Men and Women up in the Air

The number of books about humanity's efforts to fly is soaring this fall.

AMELIA EARHART'S DAUGHTERS

By Leslie Haynsworth

and David Toomey

William Morrow

322 pp., $24

In the histories of how America churned out the aircraft necessary to fight World War II, one detail is conspicuously absent: How did those planes get from factory to front?

They were delivered by ferry pilots, specifically the women of the Women's Airforce Service Pilots (WASP).

Leslie Haynsworth and David Toomey have written an intriguing account of how a few pioneer women fliers were of great service to their country, and how, but for gender politics, the US might have been first to send a woman into space. (The Russians won when Valentina Tereshkova orbited Earth for nearly three days in 1962.)

In the early days of World War II, Henry "Hap" Arnold, later commanding general of the Army Air Forces, was one of the visionaries who saw the future of air power. Events connected him with two pilots who saw the possibilities for women aviators: Jacqueline Cochran, a well-connected flier of cross-country races, and Nancy Harkness Love.

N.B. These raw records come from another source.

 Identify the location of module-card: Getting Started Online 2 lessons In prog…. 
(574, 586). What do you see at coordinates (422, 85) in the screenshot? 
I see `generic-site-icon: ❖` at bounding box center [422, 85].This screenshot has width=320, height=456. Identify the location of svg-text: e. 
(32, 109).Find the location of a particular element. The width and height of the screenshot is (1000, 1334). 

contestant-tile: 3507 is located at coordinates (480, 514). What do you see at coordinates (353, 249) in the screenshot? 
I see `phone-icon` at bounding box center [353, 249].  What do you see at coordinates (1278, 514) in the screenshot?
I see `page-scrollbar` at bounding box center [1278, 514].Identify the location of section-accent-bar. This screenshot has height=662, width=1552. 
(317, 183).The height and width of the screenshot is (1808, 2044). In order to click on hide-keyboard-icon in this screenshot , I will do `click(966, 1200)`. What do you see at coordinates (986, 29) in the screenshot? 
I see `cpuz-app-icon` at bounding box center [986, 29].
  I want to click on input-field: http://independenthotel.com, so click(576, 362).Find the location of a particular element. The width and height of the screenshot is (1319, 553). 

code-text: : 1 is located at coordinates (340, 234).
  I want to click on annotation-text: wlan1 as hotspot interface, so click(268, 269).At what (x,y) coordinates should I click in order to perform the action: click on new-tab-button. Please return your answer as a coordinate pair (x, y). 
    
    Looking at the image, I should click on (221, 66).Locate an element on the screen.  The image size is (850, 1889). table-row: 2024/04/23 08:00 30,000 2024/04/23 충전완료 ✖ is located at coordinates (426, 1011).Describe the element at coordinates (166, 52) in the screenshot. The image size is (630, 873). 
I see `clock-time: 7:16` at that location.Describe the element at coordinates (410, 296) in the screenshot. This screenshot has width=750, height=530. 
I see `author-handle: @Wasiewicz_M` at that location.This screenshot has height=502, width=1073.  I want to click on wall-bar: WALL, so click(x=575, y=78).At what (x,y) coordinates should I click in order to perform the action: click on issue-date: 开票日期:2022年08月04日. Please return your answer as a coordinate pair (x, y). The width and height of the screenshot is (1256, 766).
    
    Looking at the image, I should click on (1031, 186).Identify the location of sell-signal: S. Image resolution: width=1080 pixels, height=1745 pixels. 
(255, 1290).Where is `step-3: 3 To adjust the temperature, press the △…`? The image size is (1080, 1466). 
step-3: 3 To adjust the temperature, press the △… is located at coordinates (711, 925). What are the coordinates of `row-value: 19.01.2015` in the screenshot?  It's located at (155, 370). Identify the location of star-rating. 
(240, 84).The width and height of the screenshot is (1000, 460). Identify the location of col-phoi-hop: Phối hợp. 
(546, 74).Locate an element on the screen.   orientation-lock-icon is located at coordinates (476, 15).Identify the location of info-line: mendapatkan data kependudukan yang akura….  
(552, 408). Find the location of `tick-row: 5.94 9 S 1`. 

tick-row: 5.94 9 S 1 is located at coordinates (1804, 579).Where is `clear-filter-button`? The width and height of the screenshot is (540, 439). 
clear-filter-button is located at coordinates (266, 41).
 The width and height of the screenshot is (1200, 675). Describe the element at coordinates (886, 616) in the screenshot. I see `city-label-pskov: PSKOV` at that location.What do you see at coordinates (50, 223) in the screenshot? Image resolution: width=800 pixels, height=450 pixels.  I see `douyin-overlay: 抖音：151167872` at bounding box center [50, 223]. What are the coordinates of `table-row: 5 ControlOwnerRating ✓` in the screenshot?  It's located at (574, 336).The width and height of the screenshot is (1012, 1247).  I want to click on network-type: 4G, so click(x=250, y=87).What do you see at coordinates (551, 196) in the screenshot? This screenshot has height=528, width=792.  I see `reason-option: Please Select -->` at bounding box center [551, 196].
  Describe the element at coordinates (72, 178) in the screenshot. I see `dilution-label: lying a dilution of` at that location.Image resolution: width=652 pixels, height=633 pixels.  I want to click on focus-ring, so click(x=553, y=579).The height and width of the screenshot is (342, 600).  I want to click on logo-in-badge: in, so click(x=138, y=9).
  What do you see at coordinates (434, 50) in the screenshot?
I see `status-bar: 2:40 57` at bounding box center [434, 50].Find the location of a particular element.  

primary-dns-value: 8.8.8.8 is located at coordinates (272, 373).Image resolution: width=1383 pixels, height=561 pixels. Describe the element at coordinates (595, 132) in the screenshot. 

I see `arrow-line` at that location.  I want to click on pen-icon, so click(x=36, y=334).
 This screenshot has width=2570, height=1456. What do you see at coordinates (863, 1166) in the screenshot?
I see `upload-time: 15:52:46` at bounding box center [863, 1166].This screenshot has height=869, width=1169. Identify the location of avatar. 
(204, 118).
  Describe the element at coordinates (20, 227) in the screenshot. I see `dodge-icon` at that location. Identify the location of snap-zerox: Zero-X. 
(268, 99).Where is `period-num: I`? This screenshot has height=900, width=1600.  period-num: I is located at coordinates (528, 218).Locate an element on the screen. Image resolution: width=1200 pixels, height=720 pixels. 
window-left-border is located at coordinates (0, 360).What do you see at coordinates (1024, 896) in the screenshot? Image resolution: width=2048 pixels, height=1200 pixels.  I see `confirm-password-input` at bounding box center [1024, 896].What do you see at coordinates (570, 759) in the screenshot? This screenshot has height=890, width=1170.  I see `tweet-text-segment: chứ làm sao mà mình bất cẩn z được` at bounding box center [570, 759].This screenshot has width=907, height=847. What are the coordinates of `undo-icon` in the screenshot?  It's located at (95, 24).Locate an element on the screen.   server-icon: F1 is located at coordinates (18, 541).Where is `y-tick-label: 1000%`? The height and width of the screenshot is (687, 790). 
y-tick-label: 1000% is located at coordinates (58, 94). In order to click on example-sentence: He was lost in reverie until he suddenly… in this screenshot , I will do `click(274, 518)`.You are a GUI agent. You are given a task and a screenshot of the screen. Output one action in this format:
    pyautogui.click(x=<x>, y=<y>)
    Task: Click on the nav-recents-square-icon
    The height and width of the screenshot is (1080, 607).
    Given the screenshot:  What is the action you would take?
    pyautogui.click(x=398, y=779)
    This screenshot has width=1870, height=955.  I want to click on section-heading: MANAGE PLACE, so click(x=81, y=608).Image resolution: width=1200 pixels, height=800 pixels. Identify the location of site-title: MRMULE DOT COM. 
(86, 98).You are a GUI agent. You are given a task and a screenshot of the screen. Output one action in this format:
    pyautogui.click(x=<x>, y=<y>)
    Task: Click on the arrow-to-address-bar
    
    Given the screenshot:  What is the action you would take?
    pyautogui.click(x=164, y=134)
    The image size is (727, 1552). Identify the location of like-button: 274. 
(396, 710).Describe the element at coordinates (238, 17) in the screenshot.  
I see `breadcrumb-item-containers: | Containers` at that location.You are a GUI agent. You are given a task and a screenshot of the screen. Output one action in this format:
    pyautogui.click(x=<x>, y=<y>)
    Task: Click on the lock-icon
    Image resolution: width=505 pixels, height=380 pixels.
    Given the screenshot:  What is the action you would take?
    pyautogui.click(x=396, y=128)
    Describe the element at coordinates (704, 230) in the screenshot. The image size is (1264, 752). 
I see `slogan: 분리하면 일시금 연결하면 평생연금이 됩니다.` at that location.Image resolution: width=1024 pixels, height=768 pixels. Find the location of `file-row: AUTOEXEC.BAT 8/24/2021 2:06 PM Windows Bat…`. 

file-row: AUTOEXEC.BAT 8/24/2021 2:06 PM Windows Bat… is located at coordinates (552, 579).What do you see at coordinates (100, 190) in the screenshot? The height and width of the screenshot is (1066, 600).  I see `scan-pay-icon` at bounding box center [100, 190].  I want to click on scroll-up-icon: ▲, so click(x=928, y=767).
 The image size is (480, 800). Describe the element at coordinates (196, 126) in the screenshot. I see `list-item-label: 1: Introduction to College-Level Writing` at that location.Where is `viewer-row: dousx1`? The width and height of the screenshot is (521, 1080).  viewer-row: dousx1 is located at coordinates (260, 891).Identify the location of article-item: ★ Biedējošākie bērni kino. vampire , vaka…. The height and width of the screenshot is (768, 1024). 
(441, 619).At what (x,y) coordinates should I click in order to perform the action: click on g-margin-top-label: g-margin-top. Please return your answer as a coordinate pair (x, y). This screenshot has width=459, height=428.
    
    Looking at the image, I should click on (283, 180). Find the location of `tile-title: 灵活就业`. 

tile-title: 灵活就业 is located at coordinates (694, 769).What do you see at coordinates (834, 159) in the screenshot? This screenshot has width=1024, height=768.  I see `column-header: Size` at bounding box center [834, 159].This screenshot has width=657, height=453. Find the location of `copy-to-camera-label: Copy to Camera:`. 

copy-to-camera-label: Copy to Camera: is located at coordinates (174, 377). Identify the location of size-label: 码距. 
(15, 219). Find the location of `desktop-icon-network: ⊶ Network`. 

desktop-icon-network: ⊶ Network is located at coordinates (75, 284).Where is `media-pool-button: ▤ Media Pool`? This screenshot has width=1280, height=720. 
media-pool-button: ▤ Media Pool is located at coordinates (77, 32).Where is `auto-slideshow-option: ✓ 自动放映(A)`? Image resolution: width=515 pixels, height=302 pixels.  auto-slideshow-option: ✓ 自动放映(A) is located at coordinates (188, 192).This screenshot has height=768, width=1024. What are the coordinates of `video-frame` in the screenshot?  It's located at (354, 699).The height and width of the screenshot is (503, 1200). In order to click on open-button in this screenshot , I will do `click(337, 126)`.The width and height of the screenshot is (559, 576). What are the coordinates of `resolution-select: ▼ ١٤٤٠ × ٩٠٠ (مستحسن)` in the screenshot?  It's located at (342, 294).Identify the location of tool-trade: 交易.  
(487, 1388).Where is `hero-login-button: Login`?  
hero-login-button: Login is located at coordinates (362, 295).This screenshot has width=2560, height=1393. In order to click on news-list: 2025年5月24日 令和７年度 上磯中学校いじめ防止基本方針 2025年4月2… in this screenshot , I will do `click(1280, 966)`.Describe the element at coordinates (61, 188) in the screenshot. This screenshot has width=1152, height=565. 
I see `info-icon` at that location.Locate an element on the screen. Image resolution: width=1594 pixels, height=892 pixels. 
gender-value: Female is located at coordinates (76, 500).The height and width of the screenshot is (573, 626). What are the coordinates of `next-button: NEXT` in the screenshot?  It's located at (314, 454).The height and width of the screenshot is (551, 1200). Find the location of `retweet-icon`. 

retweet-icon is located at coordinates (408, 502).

WASP evolved from the Women's Flying Training Detachment, headed by Cochran, and the Women's Auxiliary Ferrying Division, headed by Love. Before it was disbanded in 1994, more than 1,000 pilots had been trained by the WASP and flown more than 60 million air miles. Thirty-eight were killed.

By the end of 1944, the women had flown every aircraft in the American inventory, including the earliest jets. They flew P-51 Mustangs as ferry pilots months before men in combat; they ferried B-17s to Europe; they towed targets for gunnery practice.

In May 1944, when the B-29 was being developed as a long-range bomber for the Pacific war, design problems scared off male pilots. A smart lieutenant colonel named Paul Tibbetts enlisted two WASPs from Florida's Eglin Air Force Base to show the guys at Alamogordo, N.M., that the B-29 was flyable after all.

Flight instructors said women pilots learned quickly without being pushed, were not overtly competitive, and worked in a spirit of cooperation with each other and their machines.

But Air Force officials and politicians said the WASP should remain civil service, a status that denied its members all military benefits, including funerals.

In 1953, while many American women were relegated to Beaver Cleaver land, Jacqueline Cochran became the first woman to break the sound barrier (in an F-86 with Chuck Yeager flying the chase plane).

But by then, aviation opportunities were in jets, and jet pilots were trained in military schools. Of course, those taxpayer-supported schools were only for men, so when President Eisenhower said in 1957 that to simplify the process the first applicants for the Mercury astronaut program should be military test pilots, women were effectively disqualified from the space program.

But in 1960 and '61, women were tested for the program, and some researchers said they made better potential astronauts (lighter weight, less likely to panic, better at coping with solitude). However, the national culture made the male military pilot what the authors call "the apotheosis of the masculine ideal," and that bias determined policy.

Only in 1995 did NASA, nominally a civilian agency, allow a woman to pilot a spaceflight: Air Force Lt. Col. Eileen Collins was at the controls for the first rendezvous of the US space shuttle with the Russian space station Mir.

The authors are correct when they tell us their story may have a familiar resonance. It is indeed one of talented, resourceful, and willing women, promises reneged, and dreams deferred. We've heard it before in other venues, and we'll hear it again. Here, it's well told.

* Mary Grace Butler is a freelance writer in Appleton, Maine.